__Exercise description__. Where does the word "will" appear in the entries below? Copy each line that holds it.

++++++++

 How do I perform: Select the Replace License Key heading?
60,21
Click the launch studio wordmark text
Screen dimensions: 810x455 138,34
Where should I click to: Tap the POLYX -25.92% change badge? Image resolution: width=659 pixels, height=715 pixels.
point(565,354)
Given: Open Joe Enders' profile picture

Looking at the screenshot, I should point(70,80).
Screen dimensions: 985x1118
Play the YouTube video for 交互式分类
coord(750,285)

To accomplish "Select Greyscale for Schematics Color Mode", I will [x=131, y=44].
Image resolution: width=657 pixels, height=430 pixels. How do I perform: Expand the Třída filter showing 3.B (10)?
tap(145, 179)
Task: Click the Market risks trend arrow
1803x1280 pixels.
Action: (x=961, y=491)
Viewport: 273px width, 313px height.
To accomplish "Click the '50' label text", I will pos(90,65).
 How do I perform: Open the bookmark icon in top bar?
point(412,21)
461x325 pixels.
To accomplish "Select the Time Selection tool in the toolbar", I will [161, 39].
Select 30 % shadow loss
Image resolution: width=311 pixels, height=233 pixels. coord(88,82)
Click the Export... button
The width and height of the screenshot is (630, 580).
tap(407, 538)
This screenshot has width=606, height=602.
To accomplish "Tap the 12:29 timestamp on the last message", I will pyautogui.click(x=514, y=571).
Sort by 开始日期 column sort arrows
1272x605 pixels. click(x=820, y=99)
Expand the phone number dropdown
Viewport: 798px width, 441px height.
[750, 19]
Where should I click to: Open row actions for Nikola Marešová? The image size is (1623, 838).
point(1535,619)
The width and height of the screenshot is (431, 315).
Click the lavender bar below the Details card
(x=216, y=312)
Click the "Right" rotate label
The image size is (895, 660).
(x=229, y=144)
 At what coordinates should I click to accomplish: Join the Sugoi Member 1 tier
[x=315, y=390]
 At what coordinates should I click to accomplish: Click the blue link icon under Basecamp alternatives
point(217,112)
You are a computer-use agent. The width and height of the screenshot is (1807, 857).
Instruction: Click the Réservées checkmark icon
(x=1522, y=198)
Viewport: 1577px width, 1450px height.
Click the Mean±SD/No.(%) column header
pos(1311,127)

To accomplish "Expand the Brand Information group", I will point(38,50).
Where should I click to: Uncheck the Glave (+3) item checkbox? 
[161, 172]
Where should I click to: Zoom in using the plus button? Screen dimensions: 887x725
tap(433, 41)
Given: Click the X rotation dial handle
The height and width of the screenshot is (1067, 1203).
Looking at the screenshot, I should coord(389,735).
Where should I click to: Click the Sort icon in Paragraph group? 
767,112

++++++++

__Completed exercise__.
To accomplish "Select Greyscale for Schematics Color Mode", I will [x=131, y=44].
To accomplish "Click the '50' label text", I will pos(90,65).
To accomplish "Select the Time Selection tool in the toolbar", I will [161, 39].
To accomplish "Tap the 12:29 timestamp on the last message", I will pyautogui.click(x=514, y=571).
To accomplish "Expand the Brand Information group", I will point(38,50).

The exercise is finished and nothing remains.